Before coming into effect on 1 January 2009 it has to be ratified by all the 27
member states of the EU. Prior to the Irish referendum 18 countries had
already done so. On 13 June, the result of the Irish referendum was declared.
On a turn-out of 53 per cent, the Irish voters rejected the Lisbon Treaty by a
majority of 54.4 percent to 47.6 per cent.

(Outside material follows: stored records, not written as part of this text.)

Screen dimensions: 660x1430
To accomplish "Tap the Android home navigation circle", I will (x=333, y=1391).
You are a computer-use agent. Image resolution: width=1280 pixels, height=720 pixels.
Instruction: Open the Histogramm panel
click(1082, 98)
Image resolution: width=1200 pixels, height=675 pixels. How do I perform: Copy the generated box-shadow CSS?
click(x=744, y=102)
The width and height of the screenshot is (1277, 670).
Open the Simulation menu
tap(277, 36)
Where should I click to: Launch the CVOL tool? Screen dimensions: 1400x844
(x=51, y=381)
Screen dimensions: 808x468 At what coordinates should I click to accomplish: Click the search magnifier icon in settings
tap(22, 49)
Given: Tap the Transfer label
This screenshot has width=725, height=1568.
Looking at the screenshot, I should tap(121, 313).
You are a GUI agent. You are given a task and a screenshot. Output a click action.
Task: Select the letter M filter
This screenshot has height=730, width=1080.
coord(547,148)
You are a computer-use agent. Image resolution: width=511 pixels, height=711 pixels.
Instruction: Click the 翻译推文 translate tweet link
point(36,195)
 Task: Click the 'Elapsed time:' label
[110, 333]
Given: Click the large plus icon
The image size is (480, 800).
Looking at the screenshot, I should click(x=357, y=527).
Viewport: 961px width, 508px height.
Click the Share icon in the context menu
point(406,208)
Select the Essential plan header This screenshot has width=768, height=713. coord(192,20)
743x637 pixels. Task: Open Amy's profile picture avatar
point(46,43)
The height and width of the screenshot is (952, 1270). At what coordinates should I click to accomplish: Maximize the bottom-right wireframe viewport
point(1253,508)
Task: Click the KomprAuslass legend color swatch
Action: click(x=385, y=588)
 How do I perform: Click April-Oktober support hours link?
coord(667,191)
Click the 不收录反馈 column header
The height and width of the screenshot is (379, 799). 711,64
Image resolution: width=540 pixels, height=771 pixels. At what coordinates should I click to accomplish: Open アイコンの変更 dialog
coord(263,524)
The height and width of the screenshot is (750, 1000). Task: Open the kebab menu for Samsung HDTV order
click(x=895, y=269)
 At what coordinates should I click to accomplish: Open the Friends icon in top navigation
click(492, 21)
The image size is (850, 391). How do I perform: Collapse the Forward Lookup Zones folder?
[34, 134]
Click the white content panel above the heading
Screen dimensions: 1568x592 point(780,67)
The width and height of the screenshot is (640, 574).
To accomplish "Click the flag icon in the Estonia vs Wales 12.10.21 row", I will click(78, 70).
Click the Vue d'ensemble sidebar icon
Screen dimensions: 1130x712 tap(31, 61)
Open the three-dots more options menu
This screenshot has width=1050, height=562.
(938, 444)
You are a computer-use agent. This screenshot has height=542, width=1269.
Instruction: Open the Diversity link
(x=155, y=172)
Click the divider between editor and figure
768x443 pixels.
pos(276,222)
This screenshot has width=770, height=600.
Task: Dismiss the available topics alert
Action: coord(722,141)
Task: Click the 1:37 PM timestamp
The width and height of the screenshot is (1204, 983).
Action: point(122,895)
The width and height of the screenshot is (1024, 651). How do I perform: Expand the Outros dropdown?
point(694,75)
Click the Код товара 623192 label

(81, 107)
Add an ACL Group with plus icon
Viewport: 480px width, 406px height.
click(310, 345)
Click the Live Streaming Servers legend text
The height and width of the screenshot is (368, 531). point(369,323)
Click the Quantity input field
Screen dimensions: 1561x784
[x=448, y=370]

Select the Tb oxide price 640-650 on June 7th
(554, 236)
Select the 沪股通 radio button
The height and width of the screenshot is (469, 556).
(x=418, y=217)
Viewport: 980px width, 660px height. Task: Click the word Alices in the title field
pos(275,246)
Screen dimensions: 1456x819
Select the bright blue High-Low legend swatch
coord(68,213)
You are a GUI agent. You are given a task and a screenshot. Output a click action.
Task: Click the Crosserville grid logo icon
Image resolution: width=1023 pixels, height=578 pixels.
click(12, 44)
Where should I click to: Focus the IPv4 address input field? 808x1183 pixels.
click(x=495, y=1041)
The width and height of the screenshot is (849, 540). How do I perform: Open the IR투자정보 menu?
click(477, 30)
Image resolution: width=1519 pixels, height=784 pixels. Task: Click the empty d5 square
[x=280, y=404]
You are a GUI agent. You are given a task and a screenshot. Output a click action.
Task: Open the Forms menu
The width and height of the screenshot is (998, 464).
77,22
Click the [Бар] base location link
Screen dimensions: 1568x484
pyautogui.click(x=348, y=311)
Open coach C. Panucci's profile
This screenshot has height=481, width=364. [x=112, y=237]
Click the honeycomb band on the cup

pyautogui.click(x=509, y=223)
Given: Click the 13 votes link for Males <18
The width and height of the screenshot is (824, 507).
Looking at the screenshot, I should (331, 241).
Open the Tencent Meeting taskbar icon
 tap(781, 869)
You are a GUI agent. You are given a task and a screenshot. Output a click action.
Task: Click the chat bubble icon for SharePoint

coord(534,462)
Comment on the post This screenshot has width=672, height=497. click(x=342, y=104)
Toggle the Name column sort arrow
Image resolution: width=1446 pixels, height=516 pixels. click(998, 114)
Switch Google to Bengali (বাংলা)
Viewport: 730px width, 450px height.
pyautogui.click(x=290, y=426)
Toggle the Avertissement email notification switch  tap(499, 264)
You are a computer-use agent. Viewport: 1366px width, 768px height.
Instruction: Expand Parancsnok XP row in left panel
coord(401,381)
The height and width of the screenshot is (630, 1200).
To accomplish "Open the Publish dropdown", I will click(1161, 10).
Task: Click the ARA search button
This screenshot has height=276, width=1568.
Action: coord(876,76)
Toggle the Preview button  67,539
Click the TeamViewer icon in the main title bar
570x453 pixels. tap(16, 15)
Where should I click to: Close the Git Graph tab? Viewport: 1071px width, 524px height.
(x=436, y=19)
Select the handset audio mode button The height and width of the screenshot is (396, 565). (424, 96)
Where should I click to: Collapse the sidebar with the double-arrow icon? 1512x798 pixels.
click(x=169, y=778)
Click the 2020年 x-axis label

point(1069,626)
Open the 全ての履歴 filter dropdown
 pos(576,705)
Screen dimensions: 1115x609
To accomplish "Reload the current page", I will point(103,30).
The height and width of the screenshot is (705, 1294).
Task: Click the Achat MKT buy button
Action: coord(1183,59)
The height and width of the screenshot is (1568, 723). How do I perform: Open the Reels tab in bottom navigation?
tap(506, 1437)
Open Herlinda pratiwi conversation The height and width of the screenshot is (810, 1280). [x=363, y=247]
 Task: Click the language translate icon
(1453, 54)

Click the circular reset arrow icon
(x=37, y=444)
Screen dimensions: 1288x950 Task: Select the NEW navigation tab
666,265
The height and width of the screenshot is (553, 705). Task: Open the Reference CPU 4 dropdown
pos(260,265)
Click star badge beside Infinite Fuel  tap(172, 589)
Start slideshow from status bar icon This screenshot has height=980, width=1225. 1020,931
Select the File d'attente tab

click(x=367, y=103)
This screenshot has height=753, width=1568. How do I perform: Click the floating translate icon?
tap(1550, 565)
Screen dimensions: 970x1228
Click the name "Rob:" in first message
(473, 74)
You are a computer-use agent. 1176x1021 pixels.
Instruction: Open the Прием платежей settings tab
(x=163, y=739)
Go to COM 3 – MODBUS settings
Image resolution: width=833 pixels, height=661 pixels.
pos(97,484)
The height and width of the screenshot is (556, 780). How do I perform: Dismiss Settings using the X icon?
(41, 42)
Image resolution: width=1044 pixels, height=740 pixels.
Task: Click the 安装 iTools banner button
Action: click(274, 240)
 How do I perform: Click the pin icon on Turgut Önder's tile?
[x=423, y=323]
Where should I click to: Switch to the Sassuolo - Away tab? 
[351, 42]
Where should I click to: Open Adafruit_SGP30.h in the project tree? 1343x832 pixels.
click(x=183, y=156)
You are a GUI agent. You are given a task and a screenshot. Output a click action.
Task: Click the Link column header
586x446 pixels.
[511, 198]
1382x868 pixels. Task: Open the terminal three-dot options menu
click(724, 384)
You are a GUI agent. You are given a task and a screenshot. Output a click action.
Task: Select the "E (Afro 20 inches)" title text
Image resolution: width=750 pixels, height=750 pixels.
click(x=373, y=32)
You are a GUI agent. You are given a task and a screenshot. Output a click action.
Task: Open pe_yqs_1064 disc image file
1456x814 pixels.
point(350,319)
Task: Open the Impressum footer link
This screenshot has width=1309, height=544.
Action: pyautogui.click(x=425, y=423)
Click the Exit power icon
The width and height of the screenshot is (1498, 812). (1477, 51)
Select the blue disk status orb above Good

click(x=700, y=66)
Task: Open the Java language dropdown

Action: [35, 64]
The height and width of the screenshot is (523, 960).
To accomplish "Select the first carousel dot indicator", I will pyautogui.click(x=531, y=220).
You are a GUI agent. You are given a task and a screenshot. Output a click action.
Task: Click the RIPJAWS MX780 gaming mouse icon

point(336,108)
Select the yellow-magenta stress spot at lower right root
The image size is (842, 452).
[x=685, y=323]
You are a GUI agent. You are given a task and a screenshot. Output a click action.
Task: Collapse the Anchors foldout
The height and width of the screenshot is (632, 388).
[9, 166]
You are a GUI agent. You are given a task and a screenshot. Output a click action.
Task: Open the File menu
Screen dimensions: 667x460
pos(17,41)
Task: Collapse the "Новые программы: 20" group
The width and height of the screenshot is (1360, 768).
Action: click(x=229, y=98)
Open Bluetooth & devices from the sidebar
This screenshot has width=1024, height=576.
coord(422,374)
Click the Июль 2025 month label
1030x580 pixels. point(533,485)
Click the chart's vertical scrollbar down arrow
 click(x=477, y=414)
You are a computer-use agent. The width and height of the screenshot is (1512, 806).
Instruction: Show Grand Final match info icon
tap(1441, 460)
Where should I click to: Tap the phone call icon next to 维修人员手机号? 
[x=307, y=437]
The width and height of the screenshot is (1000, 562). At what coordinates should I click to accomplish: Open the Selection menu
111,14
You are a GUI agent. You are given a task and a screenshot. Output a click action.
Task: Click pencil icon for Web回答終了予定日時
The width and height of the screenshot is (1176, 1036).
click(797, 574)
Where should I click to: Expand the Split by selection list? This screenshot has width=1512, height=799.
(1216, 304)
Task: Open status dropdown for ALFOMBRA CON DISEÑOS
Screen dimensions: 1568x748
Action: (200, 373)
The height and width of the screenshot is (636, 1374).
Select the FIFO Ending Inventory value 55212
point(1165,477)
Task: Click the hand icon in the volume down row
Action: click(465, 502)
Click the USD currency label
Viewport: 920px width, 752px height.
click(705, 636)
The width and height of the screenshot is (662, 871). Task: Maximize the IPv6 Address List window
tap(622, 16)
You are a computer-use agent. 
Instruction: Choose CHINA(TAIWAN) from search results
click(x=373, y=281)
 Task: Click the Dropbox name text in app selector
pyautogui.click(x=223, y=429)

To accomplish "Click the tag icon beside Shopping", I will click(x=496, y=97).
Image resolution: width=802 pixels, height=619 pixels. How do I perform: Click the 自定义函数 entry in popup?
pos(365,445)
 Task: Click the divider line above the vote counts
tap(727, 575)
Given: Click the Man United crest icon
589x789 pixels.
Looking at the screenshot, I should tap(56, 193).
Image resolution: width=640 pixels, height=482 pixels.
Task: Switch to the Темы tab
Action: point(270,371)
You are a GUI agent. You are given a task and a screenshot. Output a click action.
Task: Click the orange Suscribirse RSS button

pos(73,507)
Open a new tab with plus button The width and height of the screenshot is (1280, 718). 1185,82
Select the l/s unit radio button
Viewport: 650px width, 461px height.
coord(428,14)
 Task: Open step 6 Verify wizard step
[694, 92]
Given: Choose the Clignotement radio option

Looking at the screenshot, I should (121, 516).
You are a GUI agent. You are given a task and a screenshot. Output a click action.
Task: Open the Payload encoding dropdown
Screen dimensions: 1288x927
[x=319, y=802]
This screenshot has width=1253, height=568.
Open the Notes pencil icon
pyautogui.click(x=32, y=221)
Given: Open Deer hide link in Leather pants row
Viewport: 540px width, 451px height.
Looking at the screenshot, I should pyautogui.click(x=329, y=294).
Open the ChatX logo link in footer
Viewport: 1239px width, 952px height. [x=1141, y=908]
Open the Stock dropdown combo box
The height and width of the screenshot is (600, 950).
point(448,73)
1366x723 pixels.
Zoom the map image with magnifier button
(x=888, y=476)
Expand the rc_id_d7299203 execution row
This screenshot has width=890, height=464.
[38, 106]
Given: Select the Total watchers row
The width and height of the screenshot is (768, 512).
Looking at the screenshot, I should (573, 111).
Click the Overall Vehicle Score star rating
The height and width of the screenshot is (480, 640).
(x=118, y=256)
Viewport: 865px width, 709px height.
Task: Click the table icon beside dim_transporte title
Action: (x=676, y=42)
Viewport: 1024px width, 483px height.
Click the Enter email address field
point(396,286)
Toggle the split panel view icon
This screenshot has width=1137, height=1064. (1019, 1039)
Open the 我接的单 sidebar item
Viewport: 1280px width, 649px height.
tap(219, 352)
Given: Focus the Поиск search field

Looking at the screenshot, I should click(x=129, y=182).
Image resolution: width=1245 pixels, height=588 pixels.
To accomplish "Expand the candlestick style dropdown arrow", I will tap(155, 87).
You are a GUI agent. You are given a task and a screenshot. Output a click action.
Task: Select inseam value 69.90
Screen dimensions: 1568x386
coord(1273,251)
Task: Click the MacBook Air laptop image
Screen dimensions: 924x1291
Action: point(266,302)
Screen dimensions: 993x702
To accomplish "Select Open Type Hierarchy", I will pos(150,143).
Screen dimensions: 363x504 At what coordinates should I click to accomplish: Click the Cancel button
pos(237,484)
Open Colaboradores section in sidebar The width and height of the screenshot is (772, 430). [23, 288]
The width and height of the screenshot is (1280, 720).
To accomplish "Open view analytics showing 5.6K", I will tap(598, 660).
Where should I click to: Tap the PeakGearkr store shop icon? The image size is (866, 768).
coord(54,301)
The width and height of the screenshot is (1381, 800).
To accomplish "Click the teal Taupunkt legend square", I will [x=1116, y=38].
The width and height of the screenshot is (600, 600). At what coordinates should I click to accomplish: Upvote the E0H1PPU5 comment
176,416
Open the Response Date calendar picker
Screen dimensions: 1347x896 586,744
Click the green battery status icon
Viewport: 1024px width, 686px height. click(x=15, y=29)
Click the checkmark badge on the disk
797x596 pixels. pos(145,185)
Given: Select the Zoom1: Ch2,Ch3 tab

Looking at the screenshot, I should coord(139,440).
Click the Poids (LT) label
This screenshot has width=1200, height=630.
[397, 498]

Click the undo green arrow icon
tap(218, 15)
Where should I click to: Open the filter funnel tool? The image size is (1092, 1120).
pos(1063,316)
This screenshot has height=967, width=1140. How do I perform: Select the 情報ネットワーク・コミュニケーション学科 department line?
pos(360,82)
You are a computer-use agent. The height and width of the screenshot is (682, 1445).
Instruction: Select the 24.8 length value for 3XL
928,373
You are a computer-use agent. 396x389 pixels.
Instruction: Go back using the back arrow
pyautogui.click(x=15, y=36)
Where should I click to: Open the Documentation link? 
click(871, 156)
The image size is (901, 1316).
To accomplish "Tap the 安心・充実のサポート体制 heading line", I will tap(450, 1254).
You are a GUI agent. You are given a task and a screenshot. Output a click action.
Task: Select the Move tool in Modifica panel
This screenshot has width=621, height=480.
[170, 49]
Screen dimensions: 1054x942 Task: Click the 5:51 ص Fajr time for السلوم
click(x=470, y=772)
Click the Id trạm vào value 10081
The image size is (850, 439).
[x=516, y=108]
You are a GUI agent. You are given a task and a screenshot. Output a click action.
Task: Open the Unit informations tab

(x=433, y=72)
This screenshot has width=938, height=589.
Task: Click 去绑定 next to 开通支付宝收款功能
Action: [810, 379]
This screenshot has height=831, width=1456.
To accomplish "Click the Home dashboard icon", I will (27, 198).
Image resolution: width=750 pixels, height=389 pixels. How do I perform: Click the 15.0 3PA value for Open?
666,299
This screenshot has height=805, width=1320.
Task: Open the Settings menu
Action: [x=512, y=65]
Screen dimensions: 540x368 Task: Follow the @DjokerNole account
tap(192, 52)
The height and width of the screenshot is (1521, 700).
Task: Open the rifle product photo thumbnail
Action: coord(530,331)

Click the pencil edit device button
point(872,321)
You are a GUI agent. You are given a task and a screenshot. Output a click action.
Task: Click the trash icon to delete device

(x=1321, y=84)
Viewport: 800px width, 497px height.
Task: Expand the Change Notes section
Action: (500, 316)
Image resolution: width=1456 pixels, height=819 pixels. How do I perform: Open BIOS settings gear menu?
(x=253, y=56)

This result was nothing short of a bombshell, for
it represented a kick in the teeth of the political and business establishment
of Ireland and the European Union alike and a hammer blow to the morale of the
political elite.
Disconnect between the
elite and the people
The result of the Irish referendum is yet another
proof of the disconnect between the institutions, polices and the direction of
the EU and its people, representing a gulf between the EU business and
political elite, on the one hand, and the popular sentiment of its people, on
the other hand. It is not the first time that the brave and independent-minded
people of Ireland have rejected a treaty concocted by the kings of finance of
the EU. In 2001, they rejected the Nice Treaty, albeit on a smaller turn-out
of 35 per cent. The following year, after a few cosmetic changes to hoodwink
the Irish electorate, the latter were manipulated into voting Yes for
essentially the same document.
Nor are the Irish alone in saying No to EU
treaties. Given the chance, voters have repeatedly rejected EU treaties – from
the rejection of the Maastricht Treaty in 1992 by the Danes to the 2005
rejection of the EU Constitution by the Dutch and the French.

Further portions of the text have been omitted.